First: do different types of myositis have different interferon (IFN) gene signatures? The answer to this question appears to be yes. In a paper from Pinal-Fernandez and colleagues, the expression of IFN1-inducible genes was high in patients with DM, moderate in patients with AS, and low in patients with IMNM. With regards to IFN2-inducible genes, these are high in patients with DM, IBM, and AS but appear to be low in those with IMNM.1 These IFN gene signatures may prove to be helpful both in understanding the pathophysiology of disease and in identifying treatment targets for future therapeutics.
The second question that Dr. Mammen asked was: Can transcriptomic data be used to make a diagnosis? For this, he pointed to additional work by Pinal-Fernandez and colleagues that shows how transcriptomic analysis may be better than muscle biopsy-based histopathology in making a diagnosis in patients with myositis. In one study, RNA sequencing was applied to muscle biopsies in 119 patients with myositis (either IBM or defined myositis specific autoantibodies) and 20 controls. Machine learning algorithms were trained using transciptomic data, and specific recursive feature elimination was employed to identify the genes most useful for classifying muscle biopsies into each type and MSA-defined subtype of myositis. Ultimately, the machine learning algorithm classified the muscle biopsies with more than 90% accuracy.2
Research studies such as this indicate that the marriage between transcriptomic analysis and machine learning may prove to be fruitful in correctly diagnosing many patients with specific forms of myositis in the future.

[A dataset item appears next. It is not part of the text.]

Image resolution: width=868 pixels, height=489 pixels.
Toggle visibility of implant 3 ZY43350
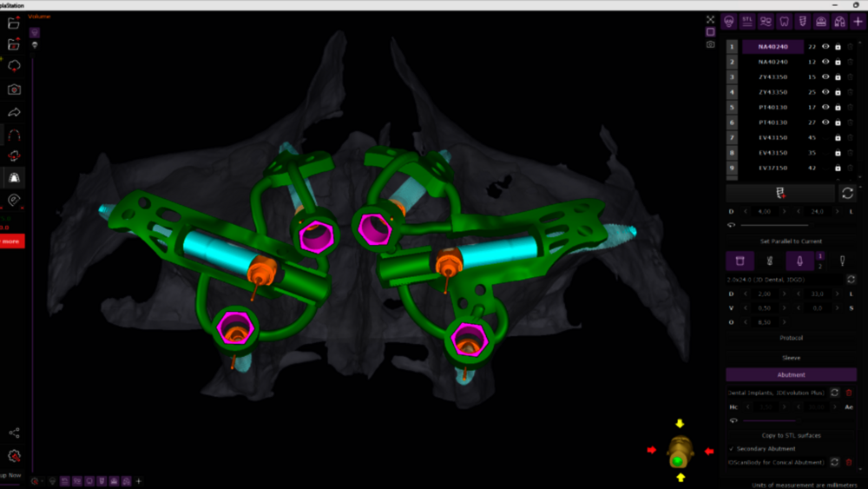pyautogui.click(x=825, y=77)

The third question that Dr. Mammen sought to answer was: is ICI-myositis one entity? Again, the work of Pinal-Fernandez and colleagues has shown that there are actually three types of ICI-myositis, and these are ICI-DM, ICI-MYO1 and ICI-MYO2. While the interleukin-6 (IL-6) pathway was overexpressed in all three of these groups, only ICI-MYO1 patients developed myocarditis. These patients also had highly inflammatory features on muscle biopsy. In contrast, patients with ICI-MYO2 had mostly necrotizing pathology and low levels of muscle inflammation.3
Dr. Mammen explained that these findings help clinicians to better understand ICI-myositis as a whole, which is still a relatively newly described entity, but one that will be increasingly important as more and more ICI therapies are applied to patients with cancer.
3 New Genome-Wide Associations Identified
The second speaker in the session was Christopher Amos, PhD, professor and chief of medicine, epidemiology and population science, Baylor College of Medicine, Houston, Texas, who discussed additional novel findings regarding genetic analysis in patients with myositis. In a significant paper from this past year, Dr. Amos and colleagues analyzed more than 2,500 samples from white patients with idiopathic inflammatory myopathies (IIM) collected through the Myositis Genetics Consortium (MYOGEN), as well as more than 10,000 ethnically matched control samples. Dr. Amos and colleagues then imputed over 1.6 million variants from the ImmunoChip array using the Haplotype Reference Consortium panel and conducted an association analysis.